-- Data to process --
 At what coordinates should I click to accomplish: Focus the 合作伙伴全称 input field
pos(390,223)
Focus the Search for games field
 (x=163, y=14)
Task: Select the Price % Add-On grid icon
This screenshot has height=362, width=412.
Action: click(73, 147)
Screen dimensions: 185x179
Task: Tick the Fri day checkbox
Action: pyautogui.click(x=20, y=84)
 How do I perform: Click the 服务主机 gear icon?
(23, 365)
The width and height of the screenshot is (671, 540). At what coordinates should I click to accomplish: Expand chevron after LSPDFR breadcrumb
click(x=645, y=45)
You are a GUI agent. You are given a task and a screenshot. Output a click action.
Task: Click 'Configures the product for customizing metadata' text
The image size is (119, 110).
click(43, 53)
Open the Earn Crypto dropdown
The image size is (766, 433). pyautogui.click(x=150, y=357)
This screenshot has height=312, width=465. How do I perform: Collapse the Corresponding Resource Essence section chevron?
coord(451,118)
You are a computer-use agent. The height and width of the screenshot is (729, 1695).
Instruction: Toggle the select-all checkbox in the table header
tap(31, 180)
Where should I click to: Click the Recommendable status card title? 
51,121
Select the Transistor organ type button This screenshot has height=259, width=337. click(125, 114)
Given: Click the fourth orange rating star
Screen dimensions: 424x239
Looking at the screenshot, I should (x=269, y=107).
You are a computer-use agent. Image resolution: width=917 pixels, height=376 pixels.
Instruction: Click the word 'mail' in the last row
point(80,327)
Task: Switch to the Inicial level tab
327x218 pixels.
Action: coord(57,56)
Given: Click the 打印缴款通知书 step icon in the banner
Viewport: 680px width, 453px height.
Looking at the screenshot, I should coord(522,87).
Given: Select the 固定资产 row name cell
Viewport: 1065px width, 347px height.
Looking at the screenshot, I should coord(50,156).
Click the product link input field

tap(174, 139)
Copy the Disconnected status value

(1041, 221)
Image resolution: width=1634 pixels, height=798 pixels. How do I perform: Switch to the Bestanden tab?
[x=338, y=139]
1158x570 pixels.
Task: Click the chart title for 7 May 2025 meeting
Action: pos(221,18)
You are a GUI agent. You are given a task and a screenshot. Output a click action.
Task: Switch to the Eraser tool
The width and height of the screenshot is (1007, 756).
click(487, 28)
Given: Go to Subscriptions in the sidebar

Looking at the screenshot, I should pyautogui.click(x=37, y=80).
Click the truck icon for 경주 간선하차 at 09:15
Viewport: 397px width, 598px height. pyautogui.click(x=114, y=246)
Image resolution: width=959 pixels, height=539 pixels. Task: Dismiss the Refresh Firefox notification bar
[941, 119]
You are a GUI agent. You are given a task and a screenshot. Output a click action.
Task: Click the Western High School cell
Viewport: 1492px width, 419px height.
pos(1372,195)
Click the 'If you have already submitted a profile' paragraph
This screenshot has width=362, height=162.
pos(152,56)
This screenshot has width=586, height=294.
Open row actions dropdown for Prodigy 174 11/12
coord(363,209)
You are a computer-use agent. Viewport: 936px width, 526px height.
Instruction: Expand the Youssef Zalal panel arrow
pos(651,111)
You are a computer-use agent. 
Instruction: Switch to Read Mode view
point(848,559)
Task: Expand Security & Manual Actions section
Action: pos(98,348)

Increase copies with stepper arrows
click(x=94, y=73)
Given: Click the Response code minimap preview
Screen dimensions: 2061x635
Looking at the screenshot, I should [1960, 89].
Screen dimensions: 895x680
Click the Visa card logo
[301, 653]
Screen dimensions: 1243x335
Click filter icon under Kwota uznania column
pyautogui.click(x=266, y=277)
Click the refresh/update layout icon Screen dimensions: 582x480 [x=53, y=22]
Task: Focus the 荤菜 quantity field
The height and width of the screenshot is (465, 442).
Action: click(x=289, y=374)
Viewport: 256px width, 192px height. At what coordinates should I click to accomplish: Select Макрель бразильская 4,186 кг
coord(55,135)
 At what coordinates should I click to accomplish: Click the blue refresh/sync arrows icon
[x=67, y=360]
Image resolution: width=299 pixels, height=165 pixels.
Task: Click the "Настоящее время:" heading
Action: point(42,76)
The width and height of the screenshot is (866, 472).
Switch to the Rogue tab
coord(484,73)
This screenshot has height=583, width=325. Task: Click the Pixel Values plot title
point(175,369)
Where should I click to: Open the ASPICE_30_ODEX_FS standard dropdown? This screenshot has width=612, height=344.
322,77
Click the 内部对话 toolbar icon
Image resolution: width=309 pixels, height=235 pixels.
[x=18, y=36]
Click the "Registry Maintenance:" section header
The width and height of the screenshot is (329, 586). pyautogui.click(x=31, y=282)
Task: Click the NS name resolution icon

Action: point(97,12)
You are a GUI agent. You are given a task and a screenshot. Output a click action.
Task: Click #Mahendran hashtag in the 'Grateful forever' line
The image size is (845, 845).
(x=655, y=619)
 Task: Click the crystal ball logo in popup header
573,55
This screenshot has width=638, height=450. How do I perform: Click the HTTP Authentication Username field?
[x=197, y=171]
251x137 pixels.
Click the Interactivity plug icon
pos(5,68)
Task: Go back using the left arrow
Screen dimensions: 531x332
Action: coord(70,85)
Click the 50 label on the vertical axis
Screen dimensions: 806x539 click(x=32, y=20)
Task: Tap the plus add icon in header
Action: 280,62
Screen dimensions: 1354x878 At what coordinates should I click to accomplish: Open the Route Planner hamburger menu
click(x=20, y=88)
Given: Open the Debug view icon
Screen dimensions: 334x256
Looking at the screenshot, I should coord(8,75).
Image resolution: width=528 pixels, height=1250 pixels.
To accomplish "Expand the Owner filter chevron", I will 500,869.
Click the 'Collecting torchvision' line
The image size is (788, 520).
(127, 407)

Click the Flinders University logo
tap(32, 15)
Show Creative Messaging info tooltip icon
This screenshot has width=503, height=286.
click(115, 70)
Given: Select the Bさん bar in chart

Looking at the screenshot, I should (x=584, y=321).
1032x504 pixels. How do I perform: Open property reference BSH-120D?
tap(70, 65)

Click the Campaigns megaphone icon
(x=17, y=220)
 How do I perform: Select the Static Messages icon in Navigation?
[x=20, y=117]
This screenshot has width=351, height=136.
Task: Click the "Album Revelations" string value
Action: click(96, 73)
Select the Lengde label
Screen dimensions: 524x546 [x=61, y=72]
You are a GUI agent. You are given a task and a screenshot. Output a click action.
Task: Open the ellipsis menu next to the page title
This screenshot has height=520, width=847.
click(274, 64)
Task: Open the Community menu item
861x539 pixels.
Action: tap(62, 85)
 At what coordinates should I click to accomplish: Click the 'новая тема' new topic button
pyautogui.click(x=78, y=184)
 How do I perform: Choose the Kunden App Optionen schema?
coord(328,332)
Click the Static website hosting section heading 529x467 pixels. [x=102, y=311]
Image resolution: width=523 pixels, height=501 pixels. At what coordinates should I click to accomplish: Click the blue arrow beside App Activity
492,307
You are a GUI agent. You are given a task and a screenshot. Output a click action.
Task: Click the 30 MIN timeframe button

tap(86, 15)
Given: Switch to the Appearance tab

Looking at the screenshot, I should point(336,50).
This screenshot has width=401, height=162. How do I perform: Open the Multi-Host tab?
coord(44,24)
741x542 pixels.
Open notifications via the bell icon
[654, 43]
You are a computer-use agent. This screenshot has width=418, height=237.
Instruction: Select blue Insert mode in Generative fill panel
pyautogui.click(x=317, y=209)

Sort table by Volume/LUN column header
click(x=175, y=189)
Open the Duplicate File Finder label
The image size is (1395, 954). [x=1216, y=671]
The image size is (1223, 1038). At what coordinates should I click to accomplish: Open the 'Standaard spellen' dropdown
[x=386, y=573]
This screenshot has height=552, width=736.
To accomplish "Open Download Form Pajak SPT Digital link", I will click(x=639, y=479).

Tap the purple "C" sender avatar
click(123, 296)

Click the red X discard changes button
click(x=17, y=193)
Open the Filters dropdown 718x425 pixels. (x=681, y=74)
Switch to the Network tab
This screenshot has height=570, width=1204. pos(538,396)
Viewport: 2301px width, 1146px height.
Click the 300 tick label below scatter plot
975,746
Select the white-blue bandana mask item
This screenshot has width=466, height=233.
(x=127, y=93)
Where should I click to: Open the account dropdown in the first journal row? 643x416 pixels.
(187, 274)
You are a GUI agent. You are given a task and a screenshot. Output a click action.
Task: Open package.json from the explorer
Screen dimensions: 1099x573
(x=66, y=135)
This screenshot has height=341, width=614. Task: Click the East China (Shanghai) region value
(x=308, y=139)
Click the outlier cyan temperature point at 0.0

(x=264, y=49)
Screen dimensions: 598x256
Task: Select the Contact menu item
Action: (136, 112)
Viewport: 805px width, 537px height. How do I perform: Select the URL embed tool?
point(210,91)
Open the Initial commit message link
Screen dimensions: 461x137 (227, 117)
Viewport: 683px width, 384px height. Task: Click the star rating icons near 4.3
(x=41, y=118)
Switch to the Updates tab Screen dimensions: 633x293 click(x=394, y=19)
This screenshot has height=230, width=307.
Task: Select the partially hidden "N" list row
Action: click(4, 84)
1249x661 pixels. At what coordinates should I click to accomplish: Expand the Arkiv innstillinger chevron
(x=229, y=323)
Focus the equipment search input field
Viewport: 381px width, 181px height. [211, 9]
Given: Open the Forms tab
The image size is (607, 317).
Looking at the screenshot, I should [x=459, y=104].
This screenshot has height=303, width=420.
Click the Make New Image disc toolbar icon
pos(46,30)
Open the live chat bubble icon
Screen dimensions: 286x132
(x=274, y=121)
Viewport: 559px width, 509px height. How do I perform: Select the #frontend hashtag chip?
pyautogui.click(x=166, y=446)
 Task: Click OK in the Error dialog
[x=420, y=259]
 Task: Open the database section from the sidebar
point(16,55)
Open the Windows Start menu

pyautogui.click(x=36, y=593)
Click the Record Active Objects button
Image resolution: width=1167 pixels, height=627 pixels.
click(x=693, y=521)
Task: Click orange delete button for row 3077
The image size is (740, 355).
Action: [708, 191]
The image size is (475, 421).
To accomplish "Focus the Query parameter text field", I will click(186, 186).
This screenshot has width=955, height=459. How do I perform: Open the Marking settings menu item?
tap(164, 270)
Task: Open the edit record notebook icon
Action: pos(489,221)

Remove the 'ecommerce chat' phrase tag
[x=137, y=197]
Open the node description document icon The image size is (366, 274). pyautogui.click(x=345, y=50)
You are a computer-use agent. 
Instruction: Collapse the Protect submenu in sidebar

-- Exercise prompt --
Note every line of the entries in which "orange" appears, and copy it down.

-- Your solution --
Given: Click the fourth orange rating star
Task: Click orange delete button for row 3077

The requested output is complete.